Age 37: Feeling kind of adventurous. Might go to the “good” grocery store 15 miles away.
if you become a ghost, don’t limit yourself to haunting houses. be the first to haunt a jellyfish exhibit! make a tulip your home and startle a bee. haunt a ball of yarn, get knit into a sweater. remember: it’s your soul that’s eternally damned, NOT your sense of style
Play was awful. Only applauded to save Tinkerbell
[watching the Lord of the Rings]
Me: who do you think is more powerful Gandalf or Sauron?
Wife: Sauron’s Wife.
Me: but he’s not married lol.
Wife: then why does he spend 3 movies frantically searching for his lost ring?
Me:
Wife: he’s definitely scared to tell his wife.

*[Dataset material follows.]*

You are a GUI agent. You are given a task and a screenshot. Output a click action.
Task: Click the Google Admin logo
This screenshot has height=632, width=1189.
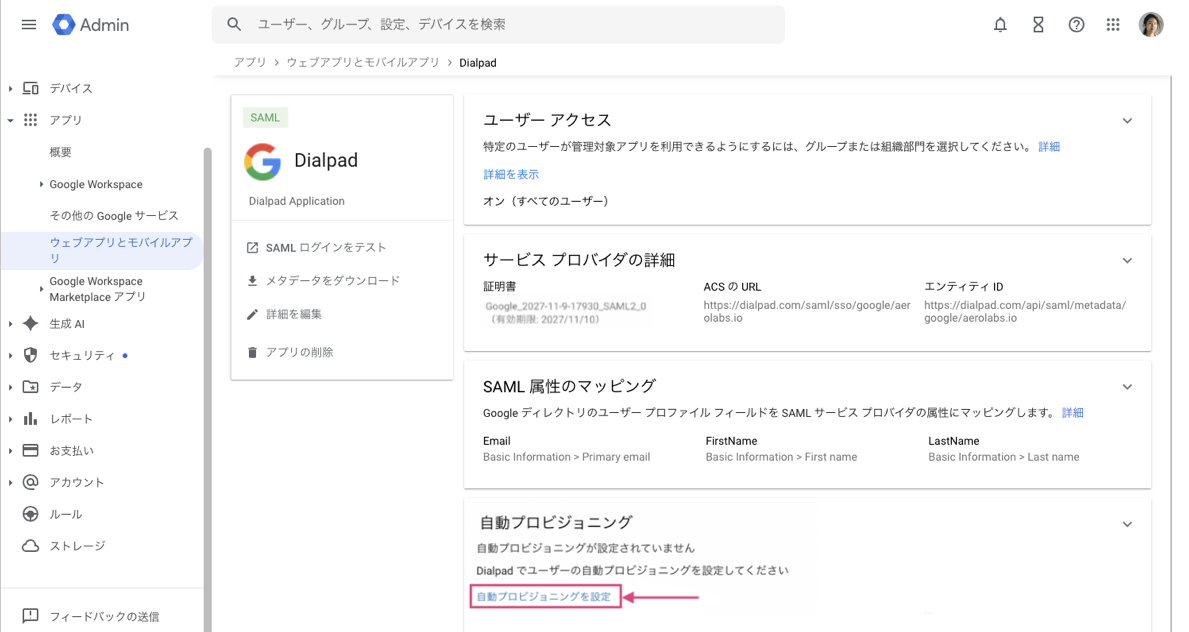91,25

[escorted out of google hq with armful of snakes at 9:02am on my 1st day] WELL MAYBE U SHOULDA CLARIFIED WAT U MEANT BY “PYTHON PROGRAMMER”
[therapy]
me: I’m really trying to change
therapist: that’s great
me: I want to be become a different person
therapist: how
me: *squeezes eyes closed* telekinesis
therapist: no
*first date*
Her: So what animal would you be?
Me: Oh a cat for sure!
Her: Aw cute!
(Later that night)
Me: *stood next to a closed door screaming at the top of my lungs*
Her: …Ok considerably less cute.
Locked in the house because the earth is on fire, dreaming of simpler times, when we were locked in the house because of a catastrophic pandemic.
@isabelzawtun I work at a pet supply store. One time a customer called to set up a delivery. He wanted a dog toy in his order but didn’t know which one. I had to pick out toys and squeak them into the phone for him until he heard the “right one.”
[talking to bouncer]
Me:let me in
Bouncer: not after last time
Me:would a Washington convince you?
Bouncer: no
George Washington: c’mon man
Santa Clause slides down the chimney of his cabin. He turns to Mrs. Clause
“The hell is that?”
I had a door installed
“The hell is a door?”
*Sees someone tying a yellow ribbon around a tree*
Me: Oh dang, Groot knows karate
I spotted a worm on a busy jogging path, and decided that since all life is precious I ought to move the little guy out of the way so he wouldn’t get trampled. The jogger behind me didn’t see me bend over and flew right over my head and face planted. He’s still alive though, so
[bar]
HER: wanna get outta here? *winks*
ME: hell ya
HER: whatya thinkin?
ME: lets go to my place and arm wrestle
HER: what?
ME: u scared?
hey there, delilah. what’s it like in new york city? i’m not personally attracted to you, i just have a general interest in cities
Can’t. I’m cleaning my pantry or as I like to call it “Making my back hurt by pointlessly rearranging my food.”